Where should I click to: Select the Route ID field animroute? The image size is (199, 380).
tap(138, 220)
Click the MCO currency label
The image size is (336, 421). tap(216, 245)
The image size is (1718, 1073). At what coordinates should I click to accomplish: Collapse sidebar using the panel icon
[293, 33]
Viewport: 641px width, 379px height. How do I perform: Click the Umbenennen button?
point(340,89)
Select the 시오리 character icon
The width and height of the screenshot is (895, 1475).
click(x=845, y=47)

...

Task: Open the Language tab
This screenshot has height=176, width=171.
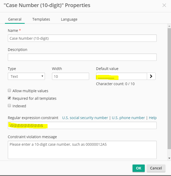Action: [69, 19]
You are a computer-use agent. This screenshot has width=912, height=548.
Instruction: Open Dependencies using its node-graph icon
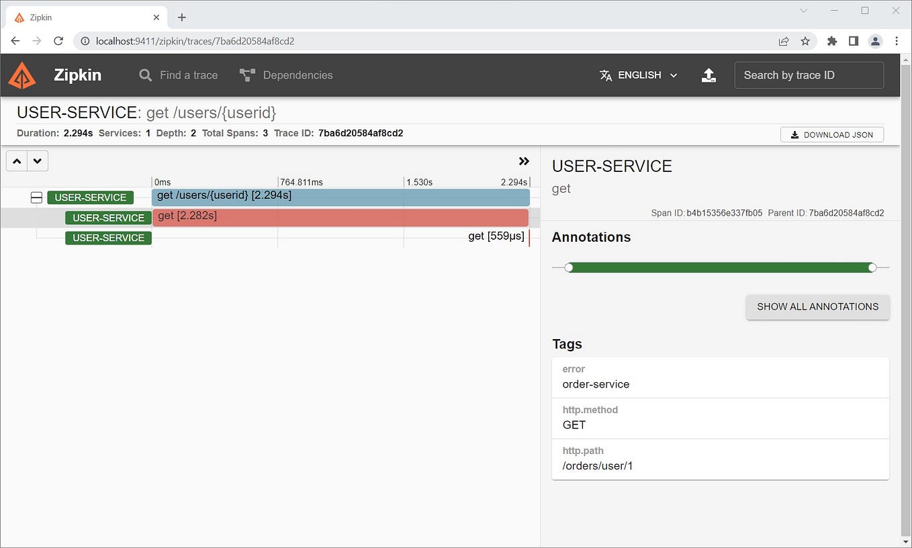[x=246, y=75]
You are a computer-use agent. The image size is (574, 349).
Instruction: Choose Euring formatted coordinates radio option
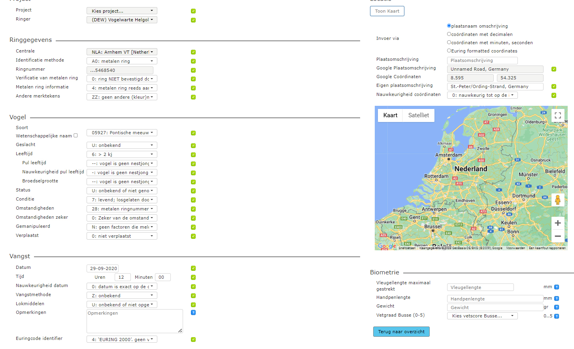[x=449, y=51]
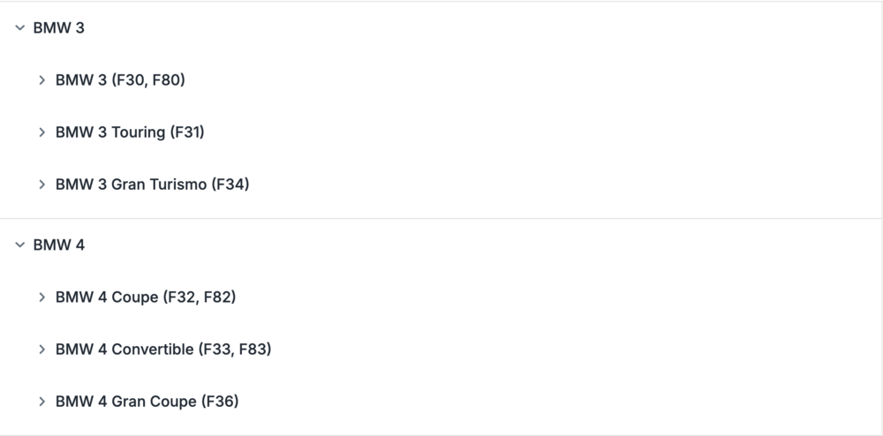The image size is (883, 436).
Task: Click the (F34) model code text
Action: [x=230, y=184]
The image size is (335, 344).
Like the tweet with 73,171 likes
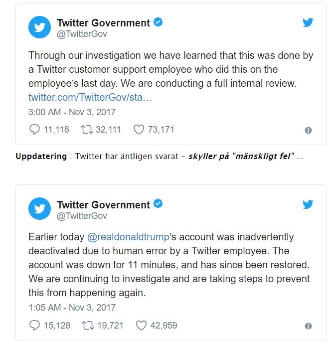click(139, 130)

---

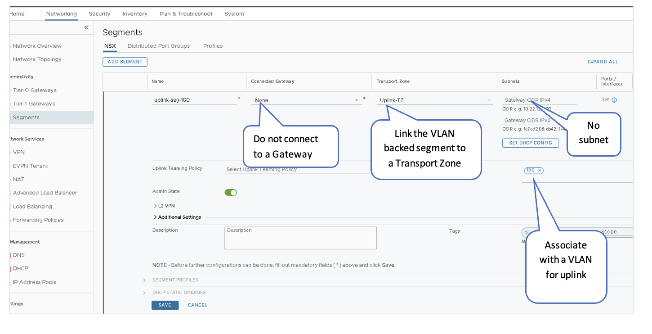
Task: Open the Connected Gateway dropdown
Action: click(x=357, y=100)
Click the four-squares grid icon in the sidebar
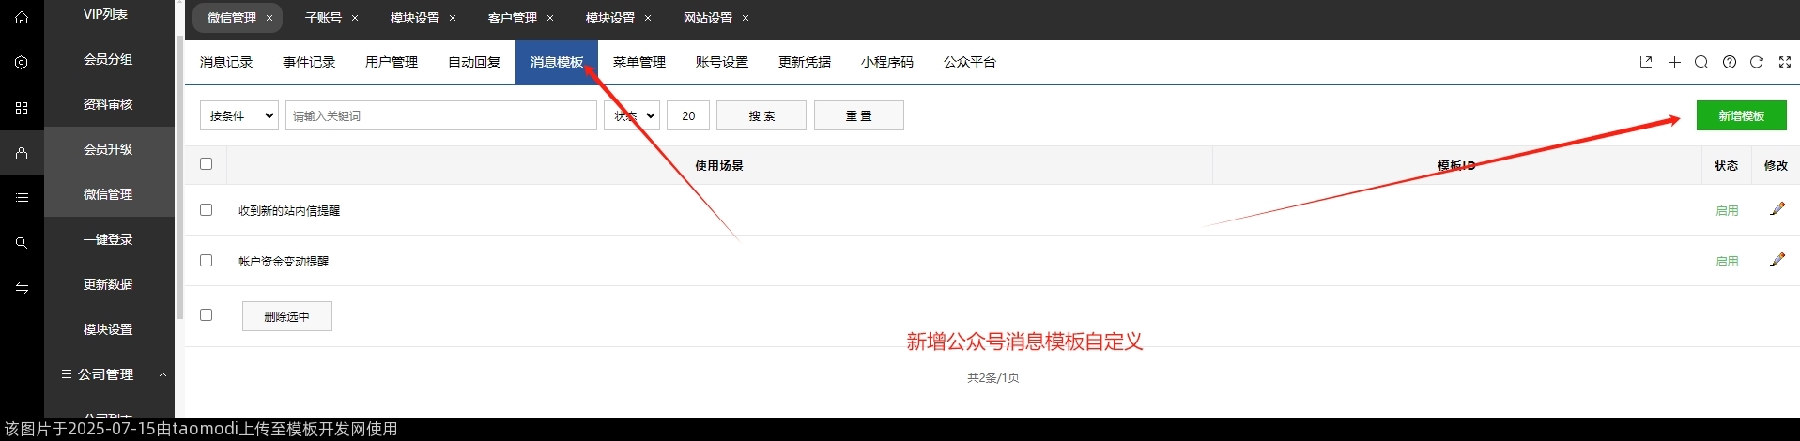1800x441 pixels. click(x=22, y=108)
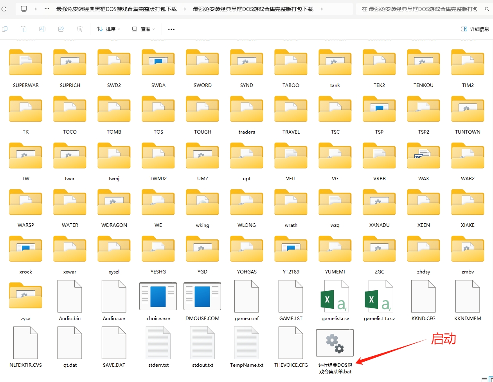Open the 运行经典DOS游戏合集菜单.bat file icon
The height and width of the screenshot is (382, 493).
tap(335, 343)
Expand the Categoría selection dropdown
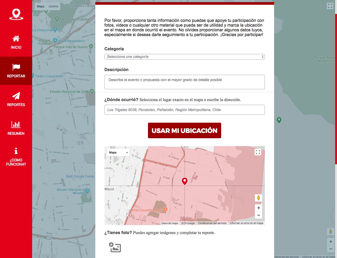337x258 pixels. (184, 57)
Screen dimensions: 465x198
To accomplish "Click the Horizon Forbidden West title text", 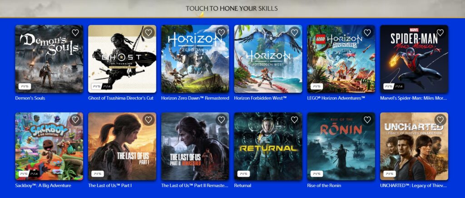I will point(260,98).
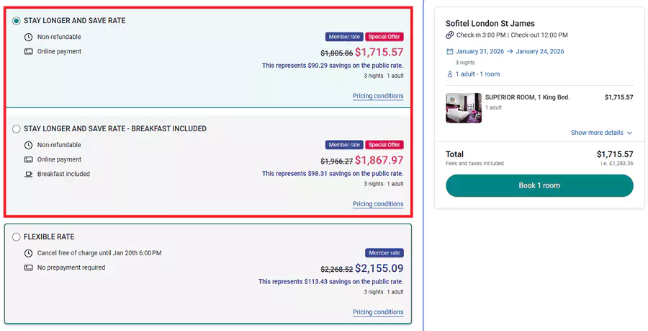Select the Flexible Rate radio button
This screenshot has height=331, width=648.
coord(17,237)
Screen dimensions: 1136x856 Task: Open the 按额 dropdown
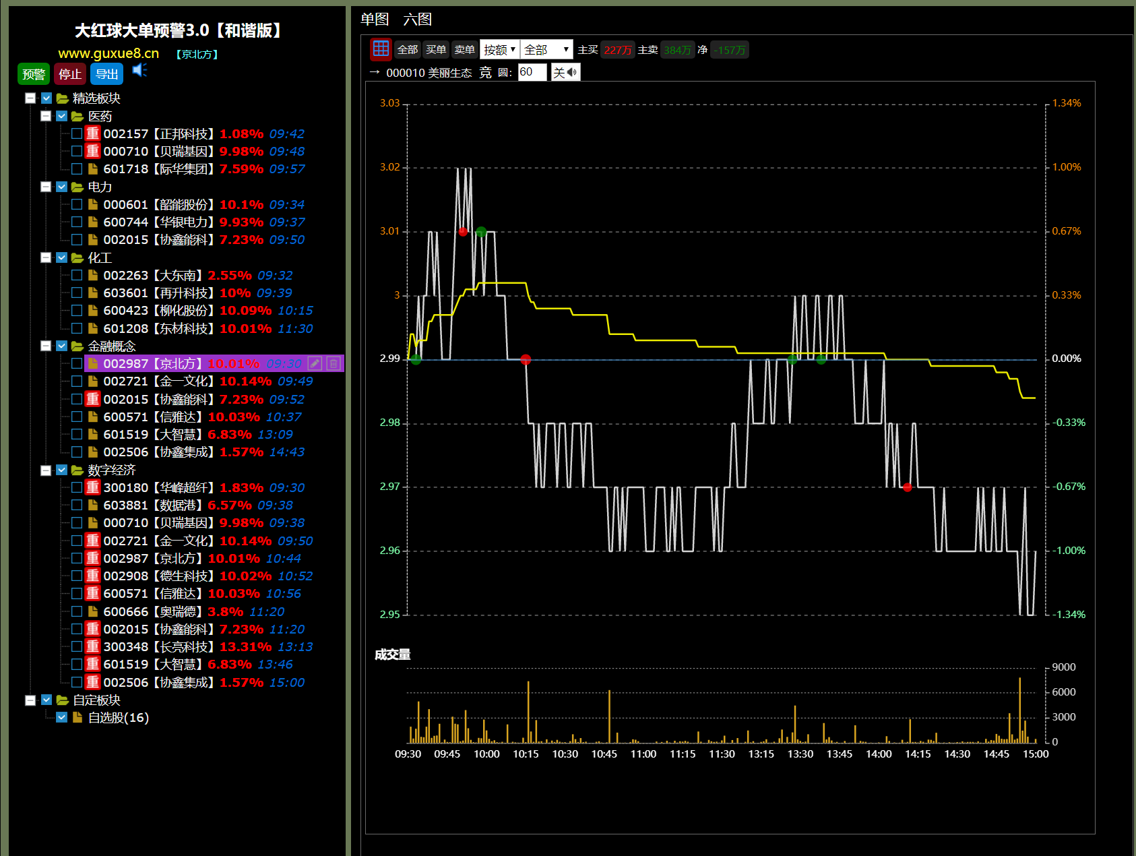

(Task requirements) Rewrite the rows above, starting with the line that contains "The image size is (335, 344)." and going on through the line that contains "click(139, 130)", including the requests. Multiply every click coordinate in the answers by 1.2 and round to whole numbers with halves rounded up, and leave the pictures out.

(The response)
The image size is (335, 344).
Like the tweet with 73,171 likes
click(167, 156)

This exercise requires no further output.